Позднее, мучась горячечным бредом, изнывая от боли, исполинской многоногой дрянью терзающей его позвоночник, Эгин в короткие мгновения просветлении возвращался к прошедшим дням и, в частности, к разговору с Лиг и никак не мог вспомнить самых простых вещей. Не мог вспомнить черт лица Лиг, форму кресел, стола, кубков на столе, не мог понять, какая еще мебель была в зале и откуда исходил яркий золотистый свет, пронизывающий все вокруг.
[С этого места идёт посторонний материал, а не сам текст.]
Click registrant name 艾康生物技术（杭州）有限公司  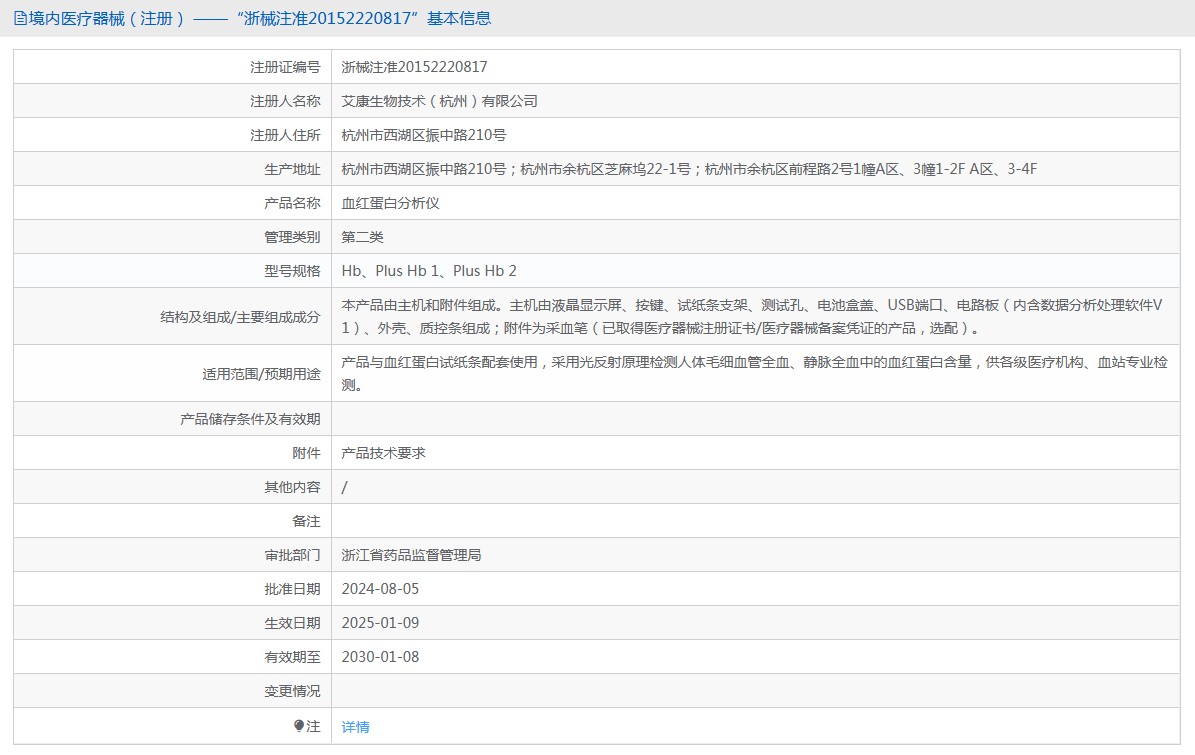tap(440, 101)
– Вина я вам не предлагаю, потому что это настоящее аютское и от него вам захочется лишь одного ― всеиспепеляющей страсти в моих объятиях. Страсти я вам дать не могу, ― в глазах Лиг мелькнула на мгновение плохо скрываемая грусть, ― а мучить вас неразделенным желанием было бы жестоко. Но чару гортело я бы вам рекомендовала. Во-первых, гортело расслабит вас ― вы слишком закрепощены, ― а во-вторых, он просто очень и очень недурен. Пейте!
Лиг легонько прикоснулась своей чашей, наполненной багрово-красной ароматной жидкостью, к своей правой щеке.
Отказаться было невозможно. Эгин взял со стола весьма немалую «чару» размером с добрый кубок, повторил жест Лиг, залихватски испил гортело до дна, а потом захрустел ломтем моченой репы. Энно!
– Благодарю, Лиг, ― просипел он, утирая губы дорогой шелковой салфеткой, которую свел заботливо протянула ему через стол. Краем глаза он заметил, что на салфетке вышита какая-то надпись. Шесть незнакомых значков.
– Итак, Эгин, из намеков Тары я знаю о ваших желаниях. Вы хотите получить столовые кинжалы, гарды которых в действительности представляют собой сочленения Убийцы отраженных ― с первого по четвертое. Вы хотите также испросить у меня свободы и соизволения покинуть Цинор, хотя вы совершенно не понимаете, куда и зачем вам следует направляться. В Варане вас ждет Жерло Серебряной Чистоты, на Севере ― неизвестность. Вы не знаете, что произошло с людьми Дотанагелы, удалось ли им достигнуть Тардера и если да-то какой прием они там встретили; но, как человек долга, вы полагаете необходимым собрать Убийцу отраженных до конца и привести его в действие, чего бы вам это ни стоило. Так?
– Так, ― Эгин мог только улыбнуться и развести руками. Милая Лиг избавила его от необходимости долго и сбивчиво объяснять все то, что он услышал в свое время от Тары.
– Ну что же ― берите.
Звон от четырех столовых кинжалов, ловко вброшенных Лиг в центр стола, долго еще будет сниться Эгину, всегда служа его представлению символом необъяснимого и прекрасного чуда. Ибо рах-саванн мог ожидать чего угодно, но только не такой поразительной сговорчивости Лиг.
Эгин открыл было рот, чтобы поблагодарить свела народа смегов, но та останавливающим жестом упредила его.
– Не стоит благодарности, Эгин, ― довольно сухо сказала Лиг. ― Вы не знаете, куда заведут вас эти ножи. От Тары вы, возможно, слышали, что Убийца отраженных ложится на плечи своего хозяина тяжелейшим бременем, и никому не по силам снести более чем одну из его составляющих вещей.
– Простите, Лиг, ― не удержался Эгин, ― а как же вы? Тара говорила, что простые смертные, владевшие более чем одной частью Скорпиона, становятся жертвами жестокой смерти.